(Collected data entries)
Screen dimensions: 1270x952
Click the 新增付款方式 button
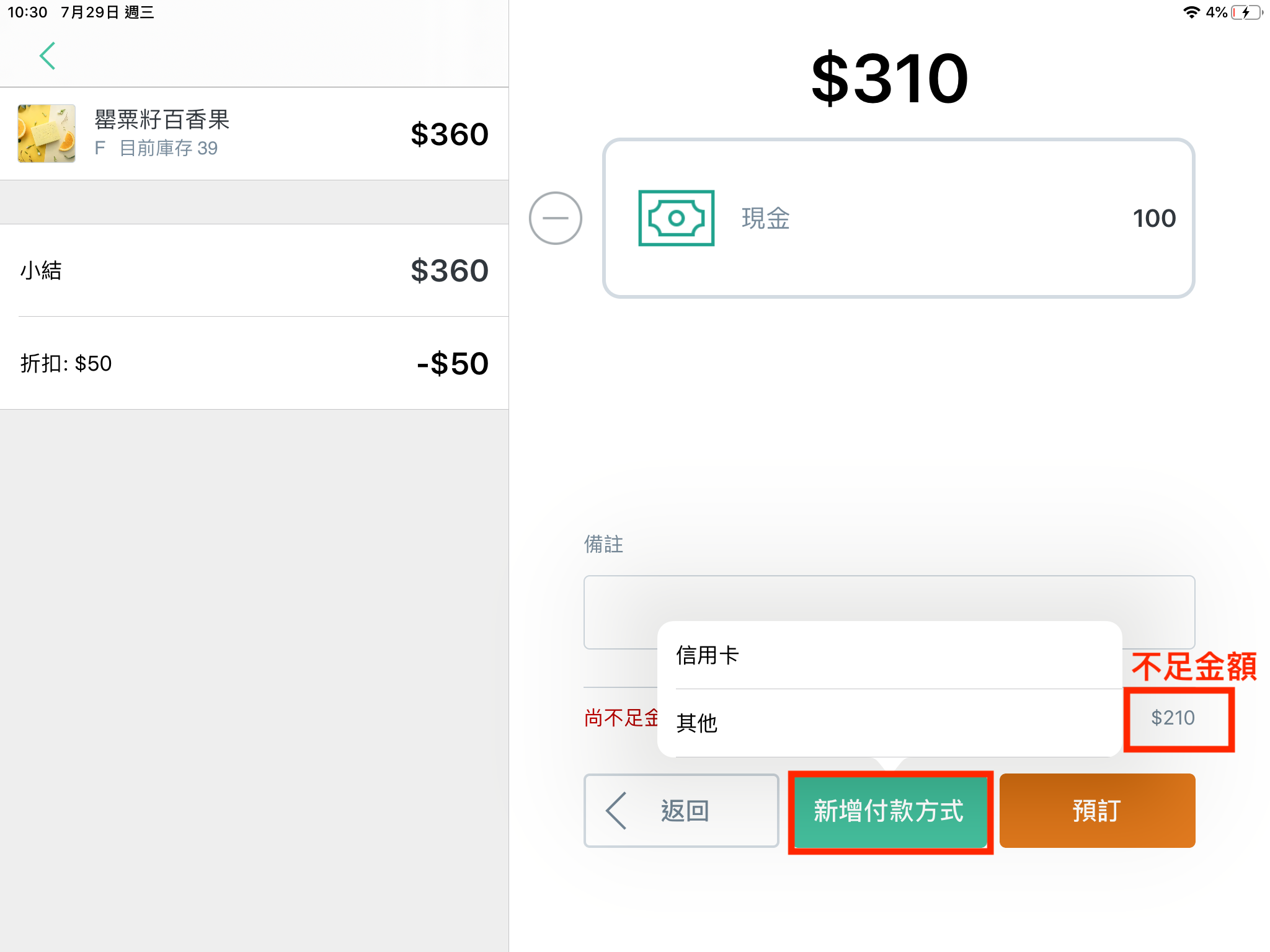pyautogui.click(x=889, y=811)
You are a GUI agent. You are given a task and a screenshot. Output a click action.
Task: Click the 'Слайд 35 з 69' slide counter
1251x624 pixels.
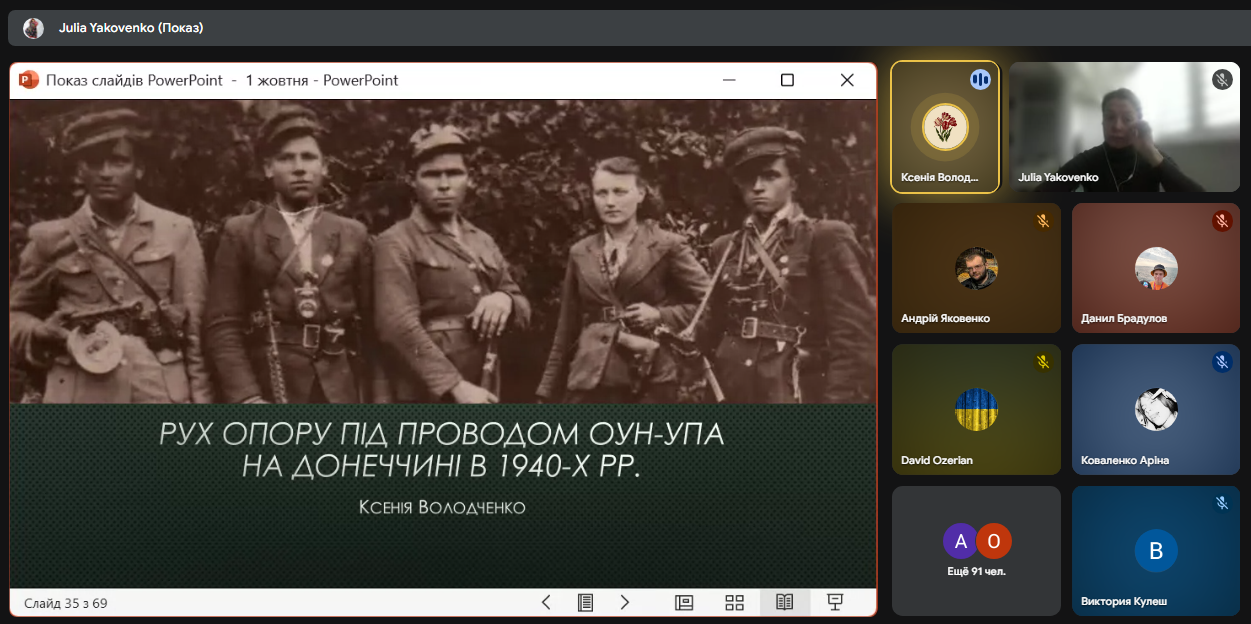(66, 603)
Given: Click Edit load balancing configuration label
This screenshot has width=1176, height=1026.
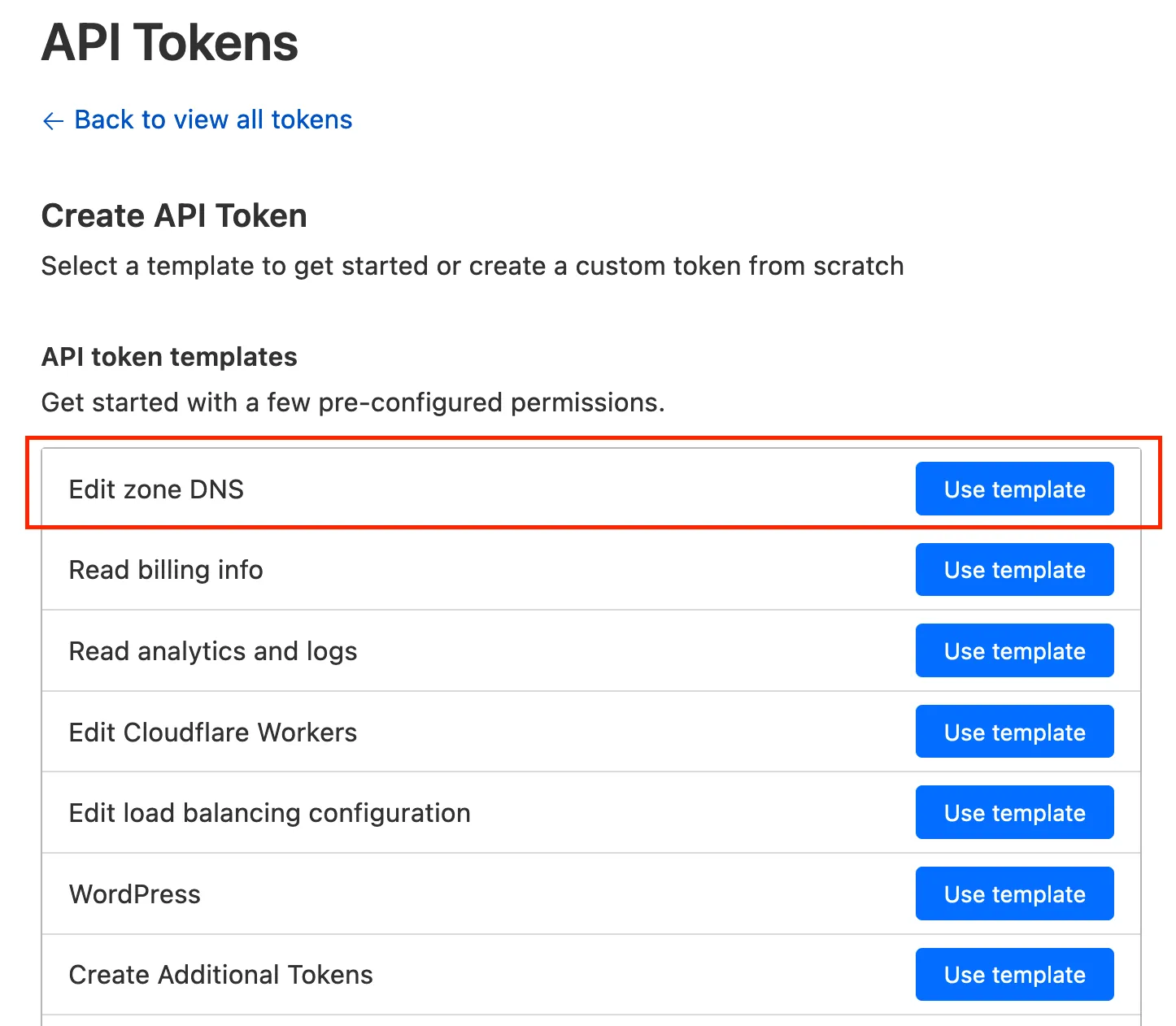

» TASK REQUIREMENTS:
Return each full line of the entries that contains the word "screenshot".

» RESPONSE TO THE TASK:
You are a GUI agent. You are given a task and a screenshot. Output a click action.
This screenshot has width=1176, height=1026.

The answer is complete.